- Exercise goal
Please repeat the lines below exactly. Begin with the line containing "FORTY (674, 694)" and go on through the line containing "BIKF (369, 40)".

- Stored data
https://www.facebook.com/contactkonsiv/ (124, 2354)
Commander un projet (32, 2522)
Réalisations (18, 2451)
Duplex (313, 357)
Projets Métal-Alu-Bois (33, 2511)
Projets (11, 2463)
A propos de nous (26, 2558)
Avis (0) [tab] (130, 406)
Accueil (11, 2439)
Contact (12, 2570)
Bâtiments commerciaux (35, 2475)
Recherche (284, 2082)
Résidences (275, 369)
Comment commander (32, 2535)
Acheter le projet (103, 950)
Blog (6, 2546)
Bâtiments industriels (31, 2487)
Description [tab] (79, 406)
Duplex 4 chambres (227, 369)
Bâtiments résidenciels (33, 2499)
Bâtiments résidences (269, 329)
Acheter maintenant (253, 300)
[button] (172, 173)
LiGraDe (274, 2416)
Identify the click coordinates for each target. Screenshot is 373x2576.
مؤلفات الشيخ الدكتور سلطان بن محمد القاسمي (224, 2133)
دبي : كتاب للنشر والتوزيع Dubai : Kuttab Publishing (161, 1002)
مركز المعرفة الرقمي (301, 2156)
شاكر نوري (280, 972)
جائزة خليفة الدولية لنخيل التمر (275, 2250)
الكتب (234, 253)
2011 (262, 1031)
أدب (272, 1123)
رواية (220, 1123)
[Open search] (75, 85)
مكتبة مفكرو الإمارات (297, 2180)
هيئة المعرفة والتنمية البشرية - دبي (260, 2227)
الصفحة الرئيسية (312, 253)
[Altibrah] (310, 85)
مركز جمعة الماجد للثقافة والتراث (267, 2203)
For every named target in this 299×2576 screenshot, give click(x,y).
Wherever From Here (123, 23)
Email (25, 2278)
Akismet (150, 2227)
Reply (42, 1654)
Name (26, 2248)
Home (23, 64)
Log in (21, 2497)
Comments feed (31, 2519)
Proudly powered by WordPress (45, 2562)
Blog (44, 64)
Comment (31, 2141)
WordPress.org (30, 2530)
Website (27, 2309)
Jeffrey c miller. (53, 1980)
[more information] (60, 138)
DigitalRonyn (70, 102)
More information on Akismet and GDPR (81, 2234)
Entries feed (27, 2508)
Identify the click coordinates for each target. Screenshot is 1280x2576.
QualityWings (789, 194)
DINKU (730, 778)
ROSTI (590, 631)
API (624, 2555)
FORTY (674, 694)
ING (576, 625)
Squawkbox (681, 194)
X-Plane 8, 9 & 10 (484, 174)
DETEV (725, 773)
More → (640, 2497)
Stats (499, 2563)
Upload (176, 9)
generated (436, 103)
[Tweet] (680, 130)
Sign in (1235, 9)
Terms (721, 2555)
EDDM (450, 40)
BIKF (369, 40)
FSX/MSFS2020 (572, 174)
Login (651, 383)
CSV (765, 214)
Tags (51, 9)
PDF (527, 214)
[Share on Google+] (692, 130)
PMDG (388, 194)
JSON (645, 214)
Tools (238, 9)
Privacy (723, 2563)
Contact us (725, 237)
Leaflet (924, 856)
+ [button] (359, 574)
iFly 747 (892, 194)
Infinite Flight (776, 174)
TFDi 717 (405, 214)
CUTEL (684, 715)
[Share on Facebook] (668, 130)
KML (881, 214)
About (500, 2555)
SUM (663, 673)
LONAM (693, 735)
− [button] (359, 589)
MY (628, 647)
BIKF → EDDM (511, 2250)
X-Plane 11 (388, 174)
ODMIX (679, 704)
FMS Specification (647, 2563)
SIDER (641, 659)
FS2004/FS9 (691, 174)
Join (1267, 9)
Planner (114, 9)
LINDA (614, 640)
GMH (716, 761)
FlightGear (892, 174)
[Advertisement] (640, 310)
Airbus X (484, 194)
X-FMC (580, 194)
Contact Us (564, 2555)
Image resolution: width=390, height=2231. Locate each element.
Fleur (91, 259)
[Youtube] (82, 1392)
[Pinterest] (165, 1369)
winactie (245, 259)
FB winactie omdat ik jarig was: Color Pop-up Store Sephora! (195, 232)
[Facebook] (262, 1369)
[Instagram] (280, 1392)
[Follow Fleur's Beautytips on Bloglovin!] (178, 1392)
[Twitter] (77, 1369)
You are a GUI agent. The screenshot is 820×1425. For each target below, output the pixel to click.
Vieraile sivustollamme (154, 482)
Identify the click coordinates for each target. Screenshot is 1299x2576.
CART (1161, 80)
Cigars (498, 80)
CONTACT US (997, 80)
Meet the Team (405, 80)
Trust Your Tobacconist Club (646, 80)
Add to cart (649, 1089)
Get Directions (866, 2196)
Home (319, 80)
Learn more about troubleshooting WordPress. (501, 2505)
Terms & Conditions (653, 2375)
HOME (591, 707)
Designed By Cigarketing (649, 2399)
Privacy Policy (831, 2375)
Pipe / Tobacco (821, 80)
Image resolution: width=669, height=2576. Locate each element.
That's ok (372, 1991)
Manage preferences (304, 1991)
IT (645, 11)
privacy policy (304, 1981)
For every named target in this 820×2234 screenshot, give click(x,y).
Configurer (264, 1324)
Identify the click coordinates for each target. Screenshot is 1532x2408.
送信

- Result of this exercise
FORTY (674, 694)
ING (576, 625)
Squawkbox (681, 194)
X-Plane 8, 9 & 10 (484, 174)
DETEV (725, 773)
More → (640, 2497)
Stats (499, 2563)
Upload (176, 9)
generated (436, 103)
[Tweet] (680, 130)
Sign in (1235, 9)
Terms (721, 2555)
EDDM (450, 40)
BIKF (369, 40)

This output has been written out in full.